CAPTAIN BROWN AND J. H. KAGI GO TO PHILADELPHIA—F. J. MERRIAM, J. COPELAND AND S. LEARY ARRIVE—MATTERS PRECIPITATED BY INDISCRETION.

Being obliged, from the space I propose to give to this narrative, to omit many incidents of my sojourn at the Farm, which from association are among my most pleasant recollections, the events now to be recorded are to me invested with the most intense interest. About ten days before the capture of the Ferry, Captain John Brown and Kagi went to Philadelphia, on business of great importance. How important, men there and elsewhere now know. How affected by, and affecting the main features of the enterprise, we at the Farm knew full well after their return, as the old Captain, in the fullness of his overflowing, saddened heart, detailed point after point of interest. God bless the old veteran, who could and did chase a thousand in life, and defied more than ten thousand by the moral sublimity of his death!

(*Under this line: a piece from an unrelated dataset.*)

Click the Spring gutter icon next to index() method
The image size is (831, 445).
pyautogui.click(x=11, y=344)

On their way home, at Chambersburg, they met young F. J. Merriam, of Boston. Several days were spent at C., when Merriam left for Baltimore, to purchase some necessary articles for the undertaking. John Copeland and Sherrard Lewis Leary reached Chambersburg on the 12th of October, and on Saturday, the 15th, at daylight, they arrived, in company with Kagi and Watson Brown. In the evening of the same day, F. J. Merriam came to the Farm.

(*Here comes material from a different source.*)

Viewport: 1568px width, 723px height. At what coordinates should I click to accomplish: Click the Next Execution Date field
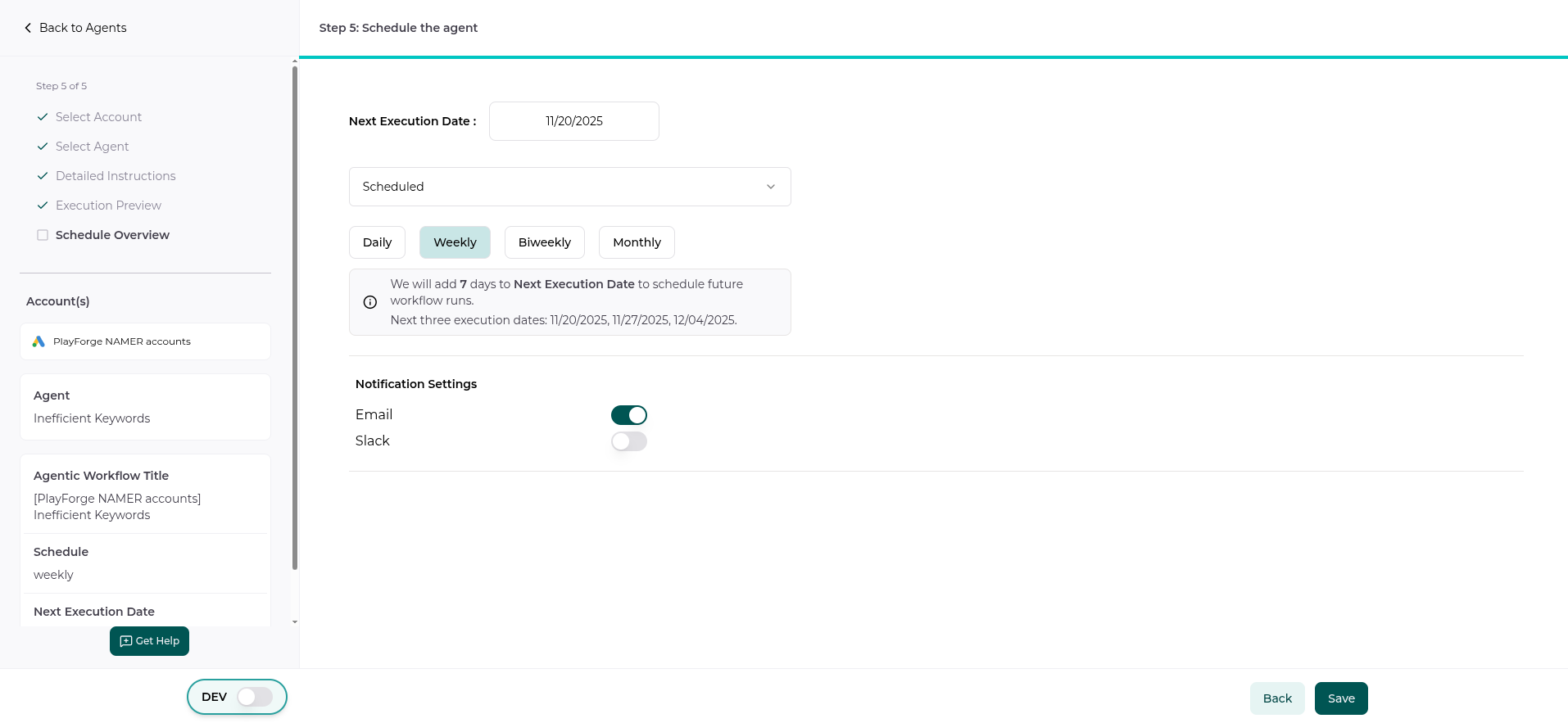573,121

Saturday, the 15th, was a busy day for all hands. The chief and every man worked busily, packing up, and getting ready to remove the means of defence to the school-house, and for further security, as the people living around were in a state of excitement, from having seen a number of men about the premises a few days previously. Not being fully satisfied as to the real business of "J. Smith & Sons" after that, and learning that several thousand stand of arms were to be removed by the Government from the Armory to some other point, threats to search the premises were made against the encampment. A tried friend having given information of the state of public feeling without, and of the intended process, Captain Brown and party concluded to strike the blow immediately, and not, as at first intended, to await certain reinforcements from the North and East, which would have been in Maryland within one and three weeks. Could other parties, waiting for the word, have reached head-quarters in time for the outbreak when it took place, the taking of the armory, engine house, and rifle factory, would have been quite different. But the men at the Farm had been so closely confined, that they went out about the house and farm in the day-time during that week, and so indiscreetly exposed their numbers to the prying neighbors, who thereupon took steps to have a search instituted in the early part of the coming week. Capt. Brown was not seconded in another quarter as he expected at the time of the action, but could the fears of the neighbors have been allayed for a few days, the disappointment in the former respect would not have had much weight.

The indiscretion alluded to has been greatly lamented by all of us, as Maryland, Virginia, and other slave States, had, as they now have, a direct interest in the successful issue of the first step. Few ultimately successful movements were predicated on the issue of the first bold stroke, and so it is with the institution of slavery. It will yet come down by the run, but it will not be because huzzas of victory were shouted over the first attempt, any more than at Bunker Hill or Hastings.